Ryo (Shigeharu Aoyama) is a middle-aged widower looking for a new partner. His friend convinces him that he should audition potential mates and choose who he wants. Ryo claims he is searching for someone confident, yet chooses the seemingly obedient and passive Asami (Eihi Shiina). Appearances may be deceiving. Though the film is more focused on Ryo, it is his degrading treatment of women in general that is the most important aspect of the film.

Halloween
The slasher subgenre’s first film, Halloween’s menace takes the form of Michael Myers. However, Halloween is Laurie Strode’s (Jamie Lee Curtis) story. A shy wallflower surrounded by nubile airheads, she comes into her own in the the film. While fighting for her life she realizes the strength and resourcefulness she possesses, making her horror cinema’s archetypical final girl; the girl smart enough to survive till the end of the film.

Rosemary’s Baby
Rosemary (Mia Farrow) and Guy (John Cassavetes) are a young couple who just moved into a new apartment. The neighbors are awfully nosy and Rosemary’s husband becomes more distant and patronizing. Rosemary gets pregnant under dubious circumstances and senses that something is wrong with the baby but no one will listen to her. Everyone around her believes her to be an over-sensitive and paranoid woman while she fights for autonomy over her own body.
7. Inside (aka A l’interieur)
The pregnant Sarah (Alysson Paradis) recently lost her husband in a car accident. Alone at home on one fateful night, she gets the wrong kind of visitor in the form of a homicidal woman (Beatrice Dalle). Inside is perhaps not the most empowering or progressive of films, but it is one of the most taught, suspenseful 82 minutes ever caught on celluloid.
The Craft
Nancy (Robin Tunney) moves to a new town after her mother’s death and struggles to fit in. She falls in line with a group of young women who are rumored to be witches. Nancy is, in fact, a born witch. The freaky foursome test their prowess in matters of the occult which brings them closer together. They grow stronger by the day, and negative emotions get magnified. The Craft sheds a positive light on female sisterhood and tackles female teen issues in a frank manner (an over-the-top climax notwithstanding).
Teeth
Chaste Dawn (Jess Weixler) has an inkling that she is not like most girls. Faced with violent and despicable men all around her, she may begin to use that to her advantage. Though the dangerous, castrating woman is a sexist trope, the fact that we witness Dawn’s transformation from her perspective marks a certain twist on the age-old tale.
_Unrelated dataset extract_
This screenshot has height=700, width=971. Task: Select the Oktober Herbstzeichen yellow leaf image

Family man and lawyer Chris Cleek (Sean Bridges) eyes a “wild” woman (Pollyanna McIntosh) while hunting. He proceeds to confine her to his shed where he wants to “civilize” her for reasons that remain unknown. He introduces the woman to his family and Chris’s behavior becomes more bizarre and off-putting from that point onwards. The two main male characters, the father and son, are the real uninhibited beasts.
The Descent
A group of old friends go on a cave expedition; marking a new beginning after a tough year. They are all competent explorers, but are all of them good people? The cave transpires to be nothing short of a death trap, which is when loyalties, betrayals, and their true nature come to the fore.
2. Bedevilled (aka Kim Bok-nam salinsageonui jeonmal)
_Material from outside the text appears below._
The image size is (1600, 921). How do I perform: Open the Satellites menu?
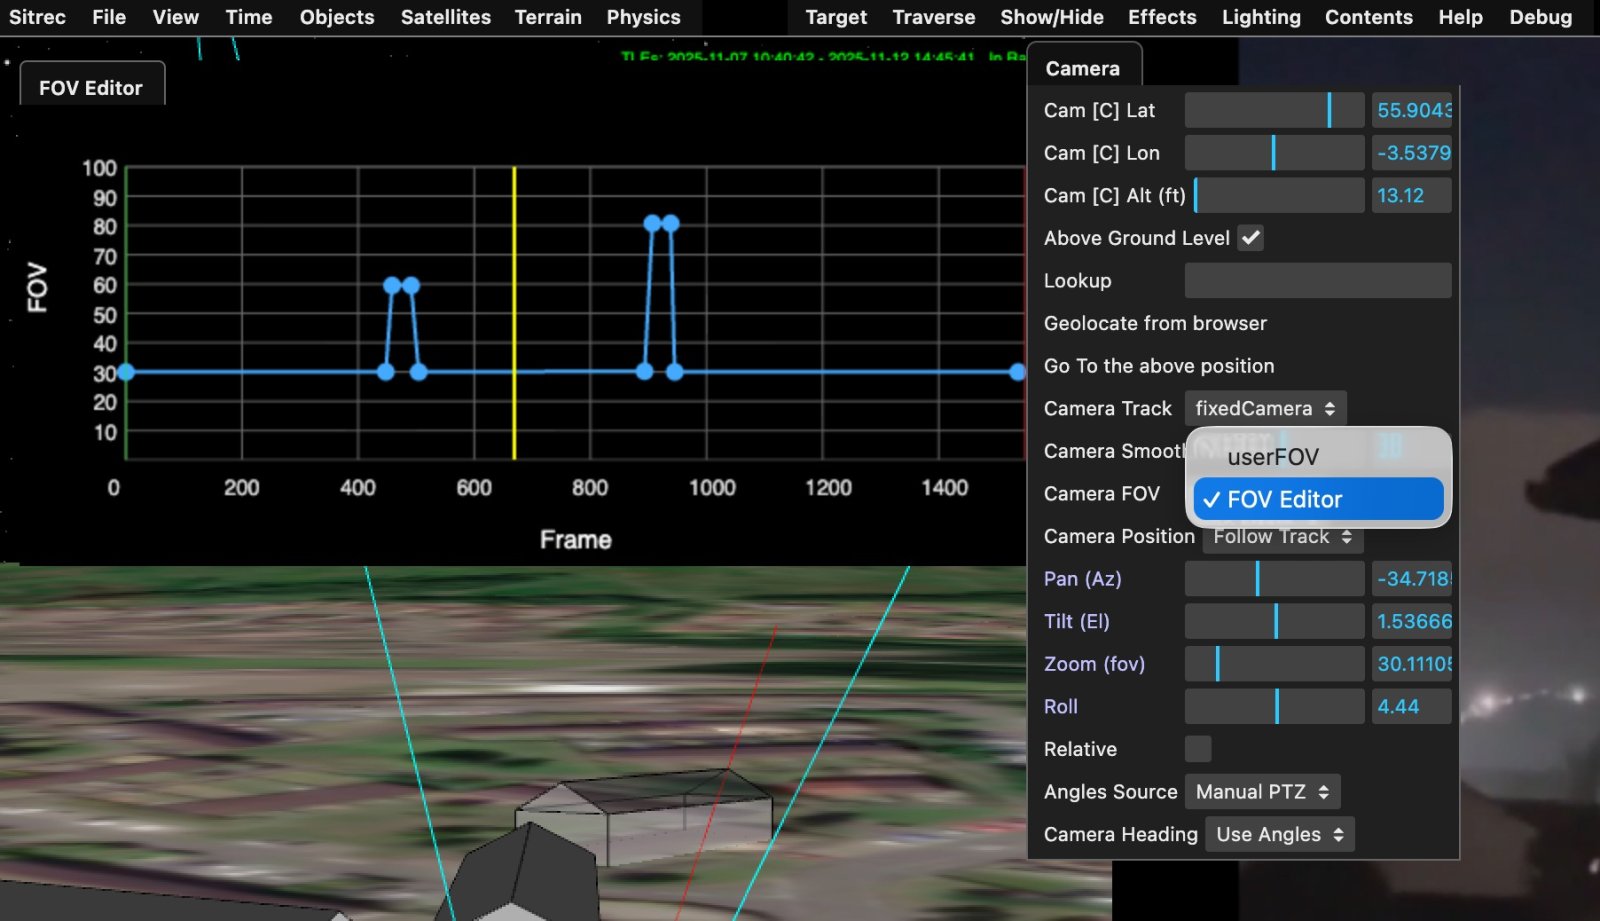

A young banker (Seong-won Ji) takes a (forced) vacation on the tiny, isolated island she spent some of her childhood in. Her childhood friend, Kim Bok-nam (Yeong-hie Seo) remembers her fondly and has tried to contact her through the years, to no avail. The back-breaking hard labor and the community’s overt sexism and mistreatment of Bok-nam gradually sends her over the edge. The oppressive social setting is set up so believably that it is incredibly gratifying, if distasteful, to watch its destruction.

Ginger Snaps
Brigit (Emily Perkins) and Ginger (Katherine Isabelle) are two sisters who take morbid photographs and enjoy the darker things in life. One day, their life takes a drastic turn for the worse. Ginger gets her first period, and as if dealing with her looming womanhood was not confusing enough, she gets bitten by a werewolf. It is up to Brigit to try and save her before it is too late. The obvious parallels between the respective lunar cycles and bodily transformations are effective as well as the characterization of multidimensional, troubled young women.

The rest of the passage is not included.